## Selected extract:
.....
If you have a fear of small spaces (claustrophobia) or have difficulty lying still because of pain or other underlying conditions, talk with your physician prior to your MRI/MRA. Your physician may want to prescribe medication for you. The MRI department does not provide any medications. If your physician prescribes sedation for you to take during your MRI/MRA procedure, you must have a driver accompany you to your appointment. If you have any concerns regarding your MRI/MRA, please discuss them with your physician.

How do I prepare for my MRI/MRA procedure?
No MRI/MRA procedures require you to be NPO (nothing by mouth), except for abdominal imaging. Sometimes this may be extended to as much as 6 hours.  These instructions should be given to physician’s office before when the exam is scheduled.  If any questions arise please feel free to call the imaging department and we would be glad to assist you.

Leave all valuable personal items at home the day of your MRI procedure. This includes jewelry (including body jewelry), coins, watches, hairpins, barrettes, money, credit or bank cards and electronic devices, e.g., computers, ipods, personal gaming devices and cell phones. Lockers are available for any personal belongings brought with you the day of your exam.

What can I expect when I arrive for my MRI/MRA appointment?
You will be asked to fill out a history form. This helps us care for you during your visit with us. This information is provided to the radiologist who will review current and historical information related to your clinical condition while interpreting your images. For your safety a staff member will review your patient safety screening and history form with you. We will also explain the procedure to you. You will be asked to remove all metal objects. This may include jewelry, glasses and dentures. If possible leave all metal objects at home. You will be provided hospital attire to wear during your exam to insure your safety and also reduce the risk of problems with the images. This may include a hospital gown or scrub pants. Remember to use the restroom before your MRI, so you can be comfortable during the procedure.

What should I expect during my MRI/MRA procedure?
Each MRI procedure requires specific body positioning and the use of an MRI coil (image information receiver). This will be explained to you during your interview with the MRI staff. Most procedures require a heads first entry in to the magnet (ie, brain, neck, chest, shoulder) while others require feet first entry (foot/ankle, knee, hip, pelvis, abdomen, breast). The MRI scanner is very noisy (loud knocking sound) when we are making images. You will be provided ear protection to minimize this noise. It is important that you hold as still as possible during the scan to ensure the images don’t blur. The more relaxed you are the easier and faster the scan will be.
.....
## Material provided:
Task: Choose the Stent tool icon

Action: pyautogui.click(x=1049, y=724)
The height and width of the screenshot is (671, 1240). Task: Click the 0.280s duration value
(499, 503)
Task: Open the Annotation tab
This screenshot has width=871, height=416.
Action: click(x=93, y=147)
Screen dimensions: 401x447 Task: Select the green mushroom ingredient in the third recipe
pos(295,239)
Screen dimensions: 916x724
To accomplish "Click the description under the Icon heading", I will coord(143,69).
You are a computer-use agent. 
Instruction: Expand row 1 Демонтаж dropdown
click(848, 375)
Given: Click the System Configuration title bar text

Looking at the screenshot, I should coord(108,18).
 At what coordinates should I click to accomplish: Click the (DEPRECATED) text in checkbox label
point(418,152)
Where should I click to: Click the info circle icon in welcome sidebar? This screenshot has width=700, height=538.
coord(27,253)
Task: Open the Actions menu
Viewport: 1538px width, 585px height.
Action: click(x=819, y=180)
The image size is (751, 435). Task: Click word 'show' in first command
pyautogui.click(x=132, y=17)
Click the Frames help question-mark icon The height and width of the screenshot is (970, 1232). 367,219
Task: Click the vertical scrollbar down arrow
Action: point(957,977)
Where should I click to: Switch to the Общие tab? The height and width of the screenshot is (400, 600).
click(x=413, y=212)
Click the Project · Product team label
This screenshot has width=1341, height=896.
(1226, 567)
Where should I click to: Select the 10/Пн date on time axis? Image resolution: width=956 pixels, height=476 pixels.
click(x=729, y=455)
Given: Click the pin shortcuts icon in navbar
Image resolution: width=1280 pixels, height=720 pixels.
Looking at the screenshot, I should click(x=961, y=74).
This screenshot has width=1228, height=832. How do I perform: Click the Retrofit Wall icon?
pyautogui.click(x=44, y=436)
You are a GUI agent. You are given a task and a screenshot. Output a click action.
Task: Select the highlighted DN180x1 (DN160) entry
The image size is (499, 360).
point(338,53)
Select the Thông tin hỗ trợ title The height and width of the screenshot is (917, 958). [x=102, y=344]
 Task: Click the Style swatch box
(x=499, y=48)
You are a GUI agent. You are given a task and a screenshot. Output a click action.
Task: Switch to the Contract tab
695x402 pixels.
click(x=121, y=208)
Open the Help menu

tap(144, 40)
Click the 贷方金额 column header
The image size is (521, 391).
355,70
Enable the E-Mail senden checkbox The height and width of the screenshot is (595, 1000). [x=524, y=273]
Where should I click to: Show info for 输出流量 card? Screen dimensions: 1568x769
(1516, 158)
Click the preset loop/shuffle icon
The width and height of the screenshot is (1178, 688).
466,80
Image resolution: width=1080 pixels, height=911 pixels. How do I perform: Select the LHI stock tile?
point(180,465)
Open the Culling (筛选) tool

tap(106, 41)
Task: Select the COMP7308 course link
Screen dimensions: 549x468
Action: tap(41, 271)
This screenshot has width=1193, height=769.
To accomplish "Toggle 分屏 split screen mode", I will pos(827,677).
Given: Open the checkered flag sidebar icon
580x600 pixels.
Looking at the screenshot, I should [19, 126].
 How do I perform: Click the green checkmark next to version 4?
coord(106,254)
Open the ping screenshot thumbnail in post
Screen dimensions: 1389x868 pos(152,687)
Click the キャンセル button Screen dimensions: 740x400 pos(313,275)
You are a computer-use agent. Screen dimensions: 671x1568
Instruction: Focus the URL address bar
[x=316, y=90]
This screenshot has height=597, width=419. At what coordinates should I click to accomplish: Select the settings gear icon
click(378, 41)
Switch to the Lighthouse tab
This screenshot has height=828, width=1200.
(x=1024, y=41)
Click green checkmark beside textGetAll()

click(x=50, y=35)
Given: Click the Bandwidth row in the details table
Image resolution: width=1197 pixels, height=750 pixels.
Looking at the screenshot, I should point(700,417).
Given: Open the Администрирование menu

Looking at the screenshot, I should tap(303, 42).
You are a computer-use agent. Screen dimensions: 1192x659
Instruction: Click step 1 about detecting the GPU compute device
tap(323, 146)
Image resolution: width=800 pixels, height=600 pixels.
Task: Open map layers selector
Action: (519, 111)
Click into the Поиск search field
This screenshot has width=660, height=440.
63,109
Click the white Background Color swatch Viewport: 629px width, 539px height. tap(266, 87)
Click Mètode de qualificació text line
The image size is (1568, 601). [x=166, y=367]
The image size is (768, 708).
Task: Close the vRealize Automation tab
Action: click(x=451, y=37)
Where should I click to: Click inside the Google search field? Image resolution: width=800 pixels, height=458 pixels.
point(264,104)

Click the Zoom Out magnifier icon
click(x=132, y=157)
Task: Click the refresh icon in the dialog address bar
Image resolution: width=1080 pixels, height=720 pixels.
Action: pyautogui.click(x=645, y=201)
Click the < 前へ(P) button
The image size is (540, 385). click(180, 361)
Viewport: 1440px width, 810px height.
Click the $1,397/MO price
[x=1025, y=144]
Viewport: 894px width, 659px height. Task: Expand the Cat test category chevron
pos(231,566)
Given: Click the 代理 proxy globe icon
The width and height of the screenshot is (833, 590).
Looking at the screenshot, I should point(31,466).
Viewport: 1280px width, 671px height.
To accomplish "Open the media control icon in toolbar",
.....
## Tasks:
1 - Summarize the MRI/MRA patient information in two sentences.
2 - Rewrite the part of the MRI/MRA patient information that begins at the words "What should I" and ends after "scan will be.", with "ear protection" changed to "hearing protection".
3 - In the MRI/MRA patient information, what must a patient have if their physician prescribes sedation to take during the procedure?
The records were taken from a different source than the MRI/MRA patient information.

## Exercise solutions:
1 - Patients with claustrophobia or trouble lying still should talk with their physician, who may prescribe medication, since the MRI department provides none, and anyone given sedation must bring a driver. Patients should leave valuables and metal objects at home, will fill out a history form and wear hospital attire, and must hold as still as possible during the noisy scan, for which ear protection is provided.

2 -
What should I expect during my MRI/MRA procedure?
Each MRI procedure requires specific body positioning and the use of an MRI coil (image information receiver). This will be explained to you during your interview with the MRI staff. Most procedures require a heads first entry in to the magnet (ie, brain, neck, chest, shoulder) while others require feet first entry (foot/ankle, knee, hip, pelvis, abdomen, breast). The MRI scanner is very noisy (loud knocking sound) when we are making images. You will be provided hearing protection to minimize this noise. It is important that you hold as still as possible during the scan to ensure the images don’t blur. The more relaxed you are the easier and faster the scan will be.

3 - A driver must accompany them to the appointment.